Fuego y hielo, así es como muchos autores describen a las personas con Trastorno Límite de Personalidad (TLP).
Las personas con TLP viven todo con mayor intensidad. Tan pronto están en el cielo como en el infierno, tan pronto están adorando como odiando. Así, la inestabilidad de sus emociones son su rasgo límite.
Podemos esperar reacciones explosivas por cosas tribales, pero el descontrol de las emociones llevará pronto al arrepentimiento. Aun así, hay una falta de control que llevará a que esto se vuelva a repetir una y otra vez. Esto hará que terminen con la paciencia de las personas cercanas (familia, pareja, amigos) a la vez que también serán la alegría de la casa en poco tiempo. En consecuencia, sus relaciones interpersonales irán quedando cada vez más reducidas al sentirse heridos por todos o porque su entorno se alejará de ellos al no comprender sus dificultades.
Las personas con TLP necesitan sentirse enamorados, queridos y sentir la vida. Hay que recordarles cada día que el mundo no es blanco ni negro, sino que está lleno de colores, tanto como personas.
Entenderlas pasa por comprender su miedo, un miedo voraz a ser abandonados, a no ser queridos como esperan, un miedo que, todo y ser imaginario, para ellos es real. Así mismo, disfruta cuando te lleven al cielo porque pronto volverán a bajar. Estos estados emocionales requieren calma y serenidad.
QUE CARACTERIZA A LAS PERSONAS CON TLP?
– Muestran un patrón de relaciones interpersonales inestables que se caracteriza por la alternancia entre la idealización y la devaluación de las personas.
– Miedo al abandono (muchas veces al haberse sentido abandonado emocionalmente durante la infancia) que se traduce en esfuerzos por evitar el abandono real o imaginado.
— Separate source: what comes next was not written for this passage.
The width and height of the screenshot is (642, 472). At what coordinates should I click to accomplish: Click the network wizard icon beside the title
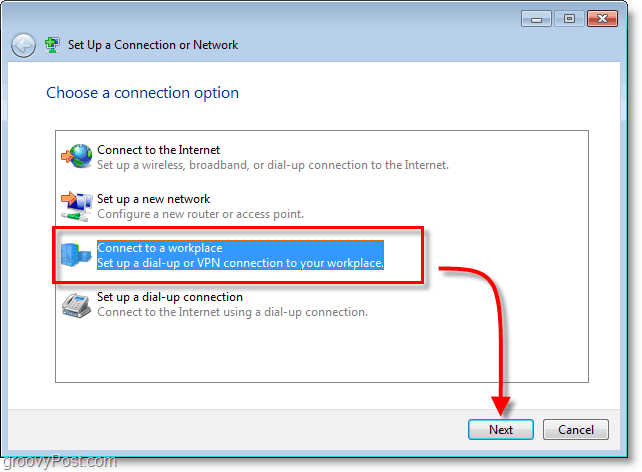[52, 45]
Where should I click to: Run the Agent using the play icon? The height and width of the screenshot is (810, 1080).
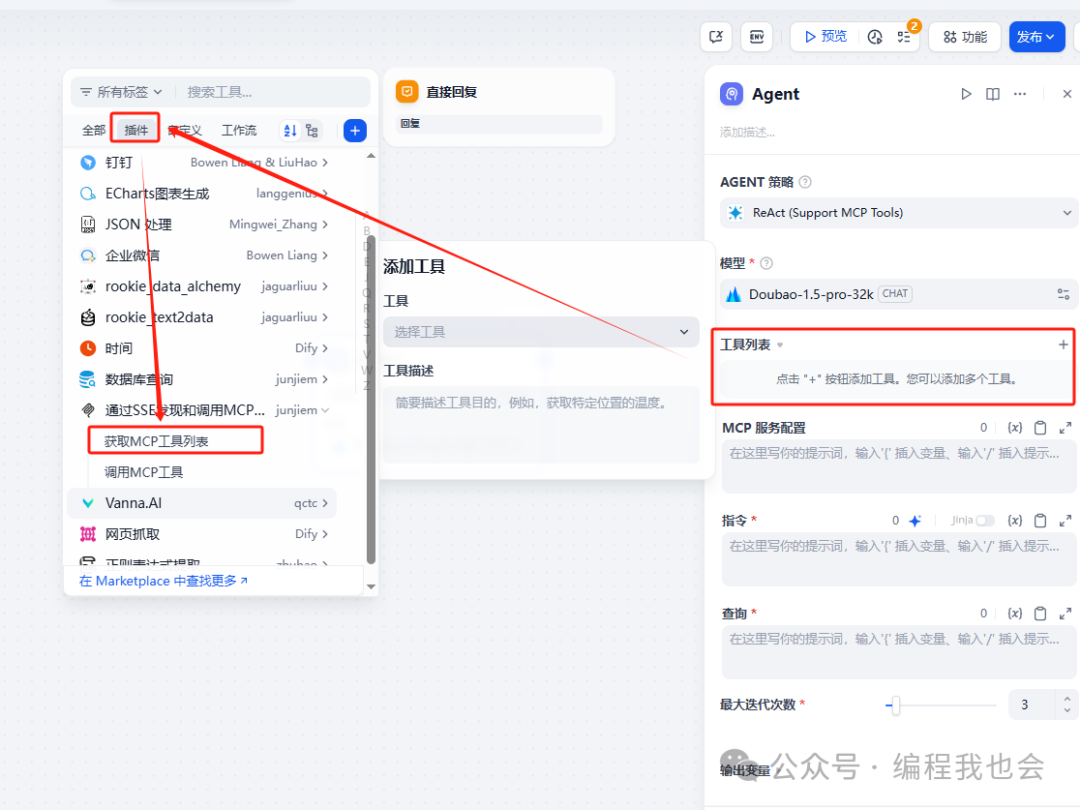point(966,93)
Los esfuerzos para evitar el abandono también se caracterizan por su pensamiento dicotómico (todo o nada) donde pasaran a darlo todo a quitarlo todo cuando se sientan heridos nuevamente.
– Enfado inapropiado e intenso, o dificultad para controlar la ira. Son recuentes las exhibiciones de genio, enfados constantes y peleas.
– Alteración de la identidad manifestada por intensa inestabilidad en los cambios de la autoimagen y del sentido del yo.
– Impulsividad que pueden llegar a la autolesión. Conducir de manera temeraria, atracones, cortes, etc.
– Sensación crónica de vacío.
– Ideas paranoides que suelen ser transitorias y están relacionadas con el estrés.
– Inestabilidad afectiva debido a la reactividad del estado de ánimo (disforia, irritabilidad, ansiedad).